The Luddite’s dilemma

Chancing upon the Unabomber’s cabin, while visiting Lincoln, Montana (on my Internet screen), I had a look inside. Ted Kaczynski, the Unabomber, a mathematics prodigy and a domestic terrorist, committed his last murder in June at the ADX Florence (a “supermax” security prison in Colorado). It was a self-murder (selbstmord, as the Germans say). Before going to gaol, he had a 35,000-word essay entitled “Industrial Society and its Future,” which the Washington Post published in 1995 (with the official encouragement of Janet Reno). I went to some trouble to obtain that number of the Post, at the time.

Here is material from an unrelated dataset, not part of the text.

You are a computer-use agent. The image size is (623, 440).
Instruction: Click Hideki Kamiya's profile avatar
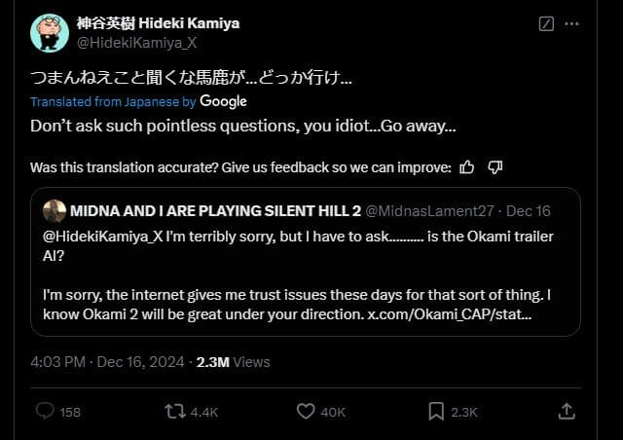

As I recall, it was a reasonably coherent exposition of the Luddite’s doctrinal position, or “ecofascist” as its opponents now say, though it left this reader wondering: Why did he kill people by mailing them bombs? The flaw here was that these targets were specific individuals, not gratuitously slaughtered while demolishing their machines. Even Kaczynski himself seemed aware of this contradiction.

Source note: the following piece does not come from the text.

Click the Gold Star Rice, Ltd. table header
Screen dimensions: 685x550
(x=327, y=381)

But it is while looking around his cabin, off the Stemple Pass Road in the woods to the south of Lincoln, that we feel the weight of this dilemma.

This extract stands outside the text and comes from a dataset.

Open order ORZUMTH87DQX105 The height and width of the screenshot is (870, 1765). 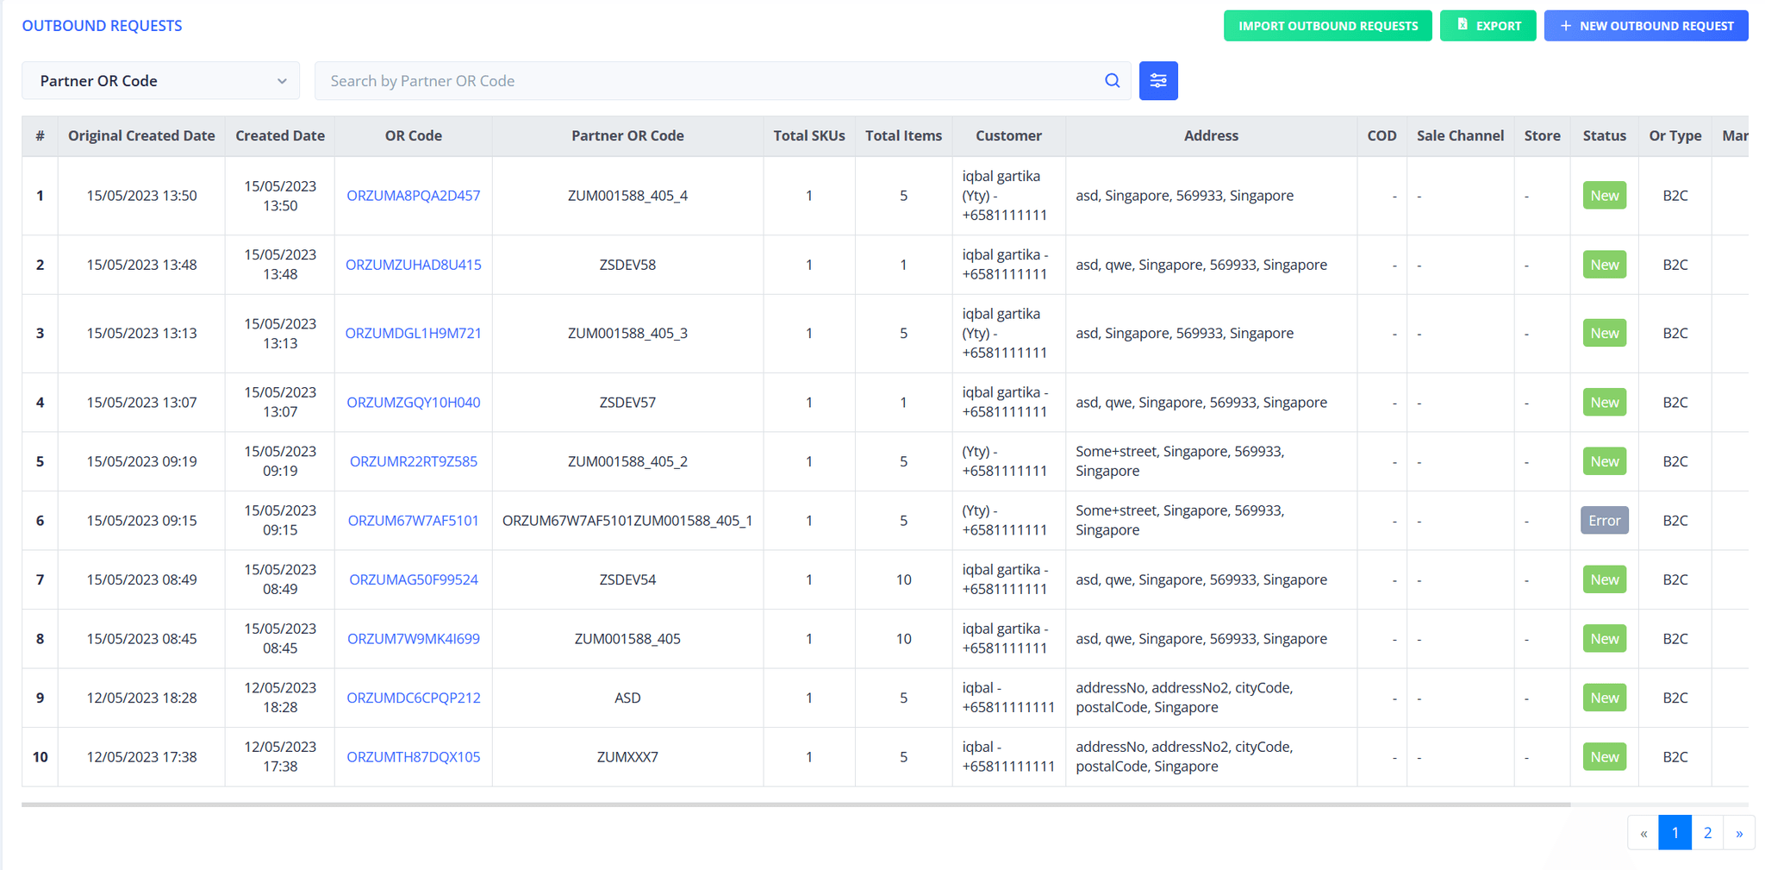[x=413, y=756]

There was no expressive spontaneity in the Unabomber’s acts, for he required much research and preparation. While I was delighted to see a Latin schoolbook, several paperback translations of Tacitus, and a mediaeval history on his shelves, they groaned not from books but with his matériel as a bomber. He erred, not in his declensions, but in his partiality for cybernetic and technological means.

No proper Luddite will embrace mechanical methods to such a degree. The beauty of Ludditism should consist in the destruction of sophisticated machinery with unsophisticated gear (and the disabling of the machines, not the people — but then, I am a stickler). The mission is to advance a pastoral cause, not to systematically extend the frontiers of “urbanity.”

Given this dilemma, one wonders whether the young counter-revolutionary should consider becoming a Luddite at all.